Governo extingue imposto de importação de 20% para compras internacionais de até 50 dólares
Uma Medida Provisória extinguiu, nesta terça-feira (12), o imposto de importação de 20% para compras internacionais de até US$ 50 no programa Remessa Conforme. Apenas o ICMS, com alíquotas entre 17% e 20%, permanece incidente sobre essas transações. Pedidos acima de US$ 50 continuam sujeitos ao imposto de importação de 60% e ao tributo estadual
A extinção do imposto de importação de 20% sobre encomendas internacionais de até US$ 50 (aproximadamente R$ 244,78) reduz o custo final de compras em plataformas como AliExpress, Shein e Shopee. A medida, implementada via Medida Provisória nesta terça-feira (12), beneficia consumidores cadastrados no programa Remessa Conforme, sistema da Receita Federal que integra empresas de comércio eletrônico estrangeiras.
Desde agosto de 2024, pedidos nessa faixa de valor estavam sujeitos a dois tributos: a alíquota federal de 20% e o Imposto sobre Circulação de Mercadorias e Serviços (ICMS), cobrado pelos estados. Com a nova regra, apenas o ICMS permanece vigente para essas transações. A carga tributária estadual varia entre 17% na maioria das unidades da federação e 20% em dez estados.
O cálculo do ICMS ocorre sob a modalidade "por dentro", na qual o próprio imposto integra a base de cálculo. Em uma compra de US$ 50, por exemplo, o valor final em estados com alíquota de 17%, como São Paulo, cai de US$ 72,29 (cerca de R$ 354) para US$ 60,24 (aproximadamente R$ 295). Em Minas Gerais, onde a alíquota é de 20%, o custo total reduz de US$ 75,00 (cerca de R$ 367) para US$ 62,50 (aproximadamente R$ 306), considerando a cotação de R$ 4,8955 por dólar.
A isenção do tributo federal não se aplica a pedidos acima de US$ 50. Para essas mercadorias, permanece a incidência do imposto de importação de 60%, somado ao ICMS. Em uma compra de US$ 100, o valor total chega a US$ 192,77 (cerca de R$ 943) em estados com ICMS de 17% e a US$ 200,00 (aproximadamente R$ 979) em Minas Gerais.
A tributação de 20% para compras de baixo valor havia sido estabelecida após aprovação do Congresso Nacional em agosto de 2024, durante a gestão de Fernando Haddad no Ministério da Fazenda. Posteriormente, em abril do ano passado, dez estados elevaram o ICMS de 17% para 20%. A medida era alvo de críticas de consumidores devido ao encarecimento de produtos baratos.
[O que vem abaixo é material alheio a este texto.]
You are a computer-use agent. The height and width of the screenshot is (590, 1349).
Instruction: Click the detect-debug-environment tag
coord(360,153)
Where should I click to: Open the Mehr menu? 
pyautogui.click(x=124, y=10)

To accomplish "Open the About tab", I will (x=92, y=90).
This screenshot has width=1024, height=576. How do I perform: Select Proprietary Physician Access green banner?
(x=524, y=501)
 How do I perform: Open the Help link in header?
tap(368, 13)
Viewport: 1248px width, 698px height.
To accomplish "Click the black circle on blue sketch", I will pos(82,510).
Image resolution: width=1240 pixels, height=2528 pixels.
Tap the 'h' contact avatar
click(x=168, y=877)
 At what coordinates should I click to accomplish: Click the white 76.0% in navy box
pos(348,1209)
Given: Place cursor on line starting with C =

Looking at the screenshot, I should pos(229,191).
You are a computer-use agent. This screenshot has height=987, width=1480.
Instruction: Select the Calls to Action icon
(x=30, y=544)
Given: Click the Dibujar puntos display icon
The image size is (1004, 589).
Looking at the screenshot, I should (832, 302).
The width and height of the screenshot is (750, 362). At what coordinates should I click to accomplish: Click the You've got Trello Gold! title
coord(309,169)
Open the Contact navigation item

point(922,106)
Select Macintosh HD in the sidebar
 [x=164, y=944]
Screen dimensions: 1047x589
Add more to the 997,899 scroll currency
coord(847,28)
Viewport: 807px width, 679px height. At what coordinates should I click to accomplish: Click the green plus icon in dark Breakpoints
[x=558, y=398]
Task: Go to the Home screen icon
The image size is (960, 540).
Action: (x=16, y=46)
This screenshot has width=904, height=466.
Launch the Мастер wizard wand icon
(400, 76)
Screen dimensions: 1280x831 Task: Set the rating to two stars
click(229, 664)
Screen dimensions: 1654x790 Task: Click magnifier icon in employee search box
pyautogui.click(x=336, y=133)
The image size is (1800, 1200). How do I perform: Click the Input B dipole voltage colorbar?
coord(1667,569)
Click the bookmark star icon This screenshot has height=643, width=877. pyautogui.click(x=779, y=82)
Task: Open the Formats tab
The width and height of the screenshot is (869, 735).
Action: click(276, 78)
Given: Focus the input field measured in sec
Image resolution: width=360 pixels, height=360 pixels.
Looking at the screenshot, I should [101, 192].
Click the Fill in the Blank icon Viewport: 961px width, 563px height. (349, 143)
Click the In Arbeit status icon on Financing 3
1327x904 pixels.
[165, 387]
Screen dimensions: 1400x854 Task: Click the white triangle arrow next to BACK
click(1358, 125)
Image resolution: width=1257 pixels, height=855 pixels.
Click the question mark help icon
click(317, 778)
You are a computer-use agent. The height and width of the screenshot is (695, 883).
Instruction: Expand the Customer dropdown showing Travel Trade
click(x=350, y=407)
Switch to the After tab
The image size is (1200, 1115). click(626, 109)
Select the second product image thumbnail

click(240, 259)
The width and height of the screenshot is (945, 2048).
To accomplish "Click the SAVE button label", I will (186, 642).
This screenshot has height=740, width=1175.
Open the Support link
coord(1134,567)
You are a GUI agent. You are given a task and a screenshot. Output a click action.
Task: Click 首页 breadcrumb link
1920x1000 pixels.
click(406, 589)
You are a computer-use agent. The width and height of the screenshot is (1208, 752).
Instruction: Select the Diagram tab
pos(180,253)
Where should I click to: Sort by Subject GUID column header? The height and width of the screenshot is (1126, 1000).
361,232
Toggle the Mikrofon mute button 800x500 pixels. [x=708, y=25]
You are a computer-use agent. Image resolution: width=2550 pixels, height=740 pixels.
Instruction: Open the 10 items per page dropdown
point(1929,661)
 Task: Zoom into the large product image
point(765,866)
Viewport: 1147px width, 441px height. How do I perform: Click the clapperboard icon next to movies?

Dados da Receita Federal indicam que, nos quatro primeiros meses de 2026, a arrecadação federal com o imposto de importação sobre encomendas internacionais atingiu R$ 1,78 bilhão. O montante representa um recorde para o período e registra alta de 25% em comparação ao mesmo intervalo de 2025. A reversão da cobrança havia sido admitida recentemente pelo ministro da Fazenda, Dario Durigan.